Beim Festakt zur Erweiterung des Kindergartens St. Sebastian in Nußbach zum Kinderhaus kann Leiterin Ute Meier (mit Maske, Sechste von rechts) neben Geschäftsführerin Silke Speiser (links neben ihr) auch Ortsvorsteher Heinz Hettich, Bürgermeister Gallus Strobel (von links) sowie einige Stadträte begrüßen. Bild: Hans-Jürgen Kommert
Beim Festakt zur Erweiterung des Kindergartens St. Sebastian in Nußbach zum Kinderhaus kann Leiterin Ute Meier (mit Maske, Sechste von rechts) neben Geschäftsführerin Silke Speiser (links neben ihr) auch Ortsvorsteher Heinz Hettich, Bürgermeister Gallus Strobel (von links) sowie einige Stadträte begrüßen. Bild: Hans-Jürgen Kommert | Bild: Hans-Jürgen Kommert

„Herein, Herein“ lud die Ukulele-Gruppe der Kinder ein. „Wir wollen zeigen, was im letzten Jahr hier geleistet wurde. Unglaubliche Unterstützung haben wir dabei durch die Stadt und hier vor allem durch Bautechniker Sven Ketterer erhalten“, betonte Leiterin Ute Meier, die zur Feier des Tages neben Pfarrer Andreas Treuer, Bürgermeister Gallus Strobel und Ortsvorsteher Heinz Hettich auch einige Stadträte begrüßen durfte.
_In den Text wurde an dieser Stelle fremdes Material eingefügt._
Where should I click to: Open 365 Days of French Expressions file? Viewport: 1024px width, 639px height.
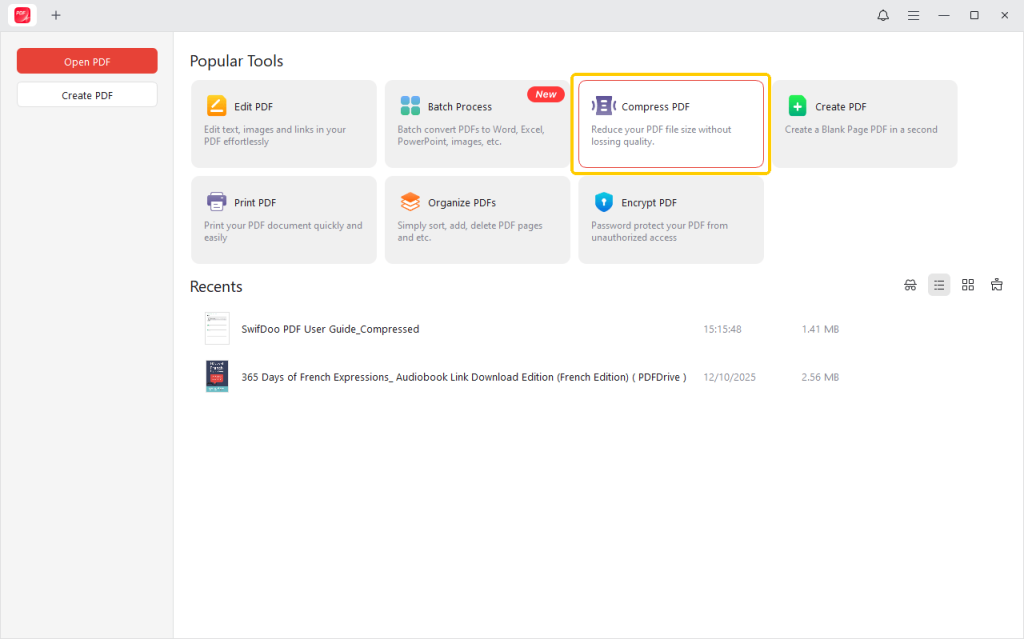[x=463, y=377]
„Wir bekennen uns zu unserem Kindergarten mit seinem höchst engagierten Team mitsamt Leiterin“, betonte denn auch der Bürgermeister. Im Kindergarten würden heute die Grundsteine der Erziehung und geistigen Entwicklung gelegt. Er sei glücklich über die jetzt erreichte Lösung – anders als viele Amtskollegen komme er ohne Neubau aus.

Silke Speiser, Kindergarten-Geschäftsführerin bei der Verrechnungsstelle Villingen, freute sich darüber, dass der bisher stets eingruppige Kindergarten durch die neue Krippengruppe nun deutlich aufgewertet werde, und dass sowohl Pfarrer Andreas Treuer als auch der Stiftungsrat sich hinter die Maßnahme gestellt hätten.

Am Sonntag stellte sich von 14 bis 17 Uhr das neue Kinderhaus der Öffentlichkeit vor. Im Pfarrheim gaben die Erzieherinnen an verschiedenen Marktständen Einblick in ihre Arbeit. Dazu kam später auch der Fußballverein SV Nußbach und rückte im ehemaligen Pfarrgarten die Kooperation mit dem Kindergarten in den Mittelpunkt.

Es wurden Führungen durch das Haus angeboten – Corona-bedingt in kleinen Gruppen mit rund sechs Personen.

Der neue Kleinkindspielplatz, der dank großzügiger Unterstützer entstehen konnte, konnte zum Bedauern der Kindergartenleitung noch nicht in Betrieb genommen werden, da noch verschiedene Kleinigkeiten zu dessen Fertigstellung fehlten.

Insgesamt bestehe die Möglichkeit, 25 Kinder über drei Jahren sowie zehn Kinder zwischen einem und drei Jahren aufzunehmen. Etliche Familien nahmen das Angebot an, sich das neue Kinderhaus anzuschauen und auch solche, die in dem Alter sind, in dem sie keine Kinder mehr haben, waren interessiert, sich den Kindergarten von innen anzuschauen.